La prima ragione di questo comportamento sta nel fatto che i deboli Btp italiani, per poter essere venduti, devono essere appetibili sul piano degli interessi e facilmente acquistabili sul mercato obbligazionario. Con un costo del danaro basso (0,75% è il tasso di riferimento. 1,50 % il tasso di interesse sui rifinanziamenti, ma questo appartiene ad un altro discorso) è conveniente indebitarsi a poco per comprare i Btp che rendono più del doppio (2,7%). Il che costa allo Stato, cioè ai contribuenti, qualcosa come 9 miliardi di euro all'anno (2019). Ben sapendo che i tassi di interesse in Europa per quest'anno non sono destinati a crescere, o perlomeno questa è la promessa ufficiale di Draghi, il 2,7% di interesse è una pacchia da non perdere, sino a quando il “sistema” sarà in grado di reggere, poi si vedrà. E' così che dallo scorso aprile le Banche hanno intascato 45 miliardi di euro, 11 solo a gennaio di quest'anno, aumentando ulteriormente la loro liquidità ma mantenendo il loro solito comportamento nei confronti delle imprese. Oltretutto, se dovesse ripartire il programma della Bce di prestiti a basso costo, il debito di 700 miliardi di euro che le Banche dovrebbero restituire a Francoforte entro l'anno prossimo non sarebbe una grosso problema, ma l'ennesimo favore ai soliti Istituti di Credito, che ripianerebbero il debito stesso con un costo del danaro più basso di quello ufficiale. Il che, ancora una volta, consentirebbe loro di risparmiare, di mantenere una buona quota di liquidità e di acquistare altri Btp con la solita scommessa che il tutto regga, almeno nel medio periodo.
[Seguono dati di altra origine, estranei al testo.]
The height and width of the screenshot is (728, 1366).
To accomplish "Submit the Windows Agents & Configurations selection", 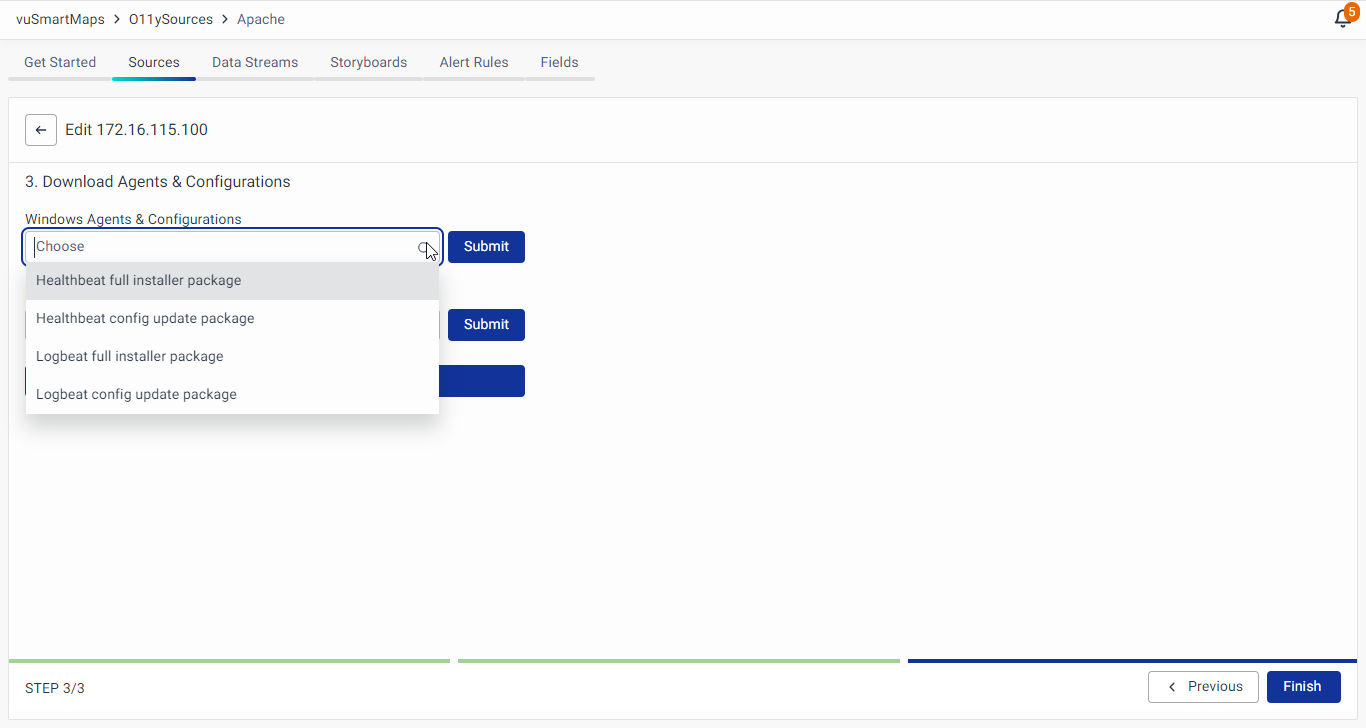I will [486, 247].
Perché tutto questo, perché un simile comportamento da parte degli Istituti di Credito? Semplice la risposta. Perché non si è usciti dalla crisi. L'Italia è “tecnicamente” in recessione. Non meglio stanno la Francia, l'Inghilterra e persino la Germania. La Cina, pur “veleggiando a tassi del Pil al 6% “(siamo ben lontano da incrementi annui del 18-22% di qualche anno fa), ha grossi problemi nel settore produttivo dei beni di consumo e non solo. Gli Usa sono pieni di debiti sino al collo e il deficit della loro bilancia dei pagamenti con l'estero, nonostante (o a causa) dell'insulsa politica dei dazi di Trump, ha toccato il record di 631 miliardi di dollari. Il che significa che le centrali del capitalismo mondiale, ben lontane dall'aver superato la crisi, ci sono dentro sino al collo e non sanno come uscirne. Significa che la crisi da bassi saggi del profitto, dovuta all'alta composizione organica del capitale (più macchine e meno forza lavoro da cui si estrae il profitto), è ancora in atto e che il capitale preferisce la strada della speculazione a quella dell'investimento, che non dà profitti e quando li dà sono nettamente inferiori ai “normali” standard di valorizzazione del capitale stesso. Come dire: è meglio il rischio della speculazione, di una scommessa su qualche plusvalenza in più, che la certezza di magri saggi del profitto. Che poi la speculazione si trasformi in “bolle”, che a loro volta scoppiano ricadendo su di un tessuto economico già in crisi, che, a sua volta, è stato alla base della speculazione stessa, è un “mistero” che la “scienza” economica borghese non è riuscita a chiarire.

Intanto le manovre economiche e finanziarie di un capitalismo perennemente in crisi non fanno altro che aggravare le condizioni di vita e di lavoro (per chi ce l'ha) del proletariato italiano e internazionale che, se vuole porre fine a questo stato di cose, deve avere la forza di rialzare la testa, di darsi una guida politica, per ribaltare un sistema economico in decadenza, iniquo e vessatorio, che non può che peggiorare la situazione con maggior saggi di sfruttamento, con guerre devastanti e con la barbarie sociale che le accompagna.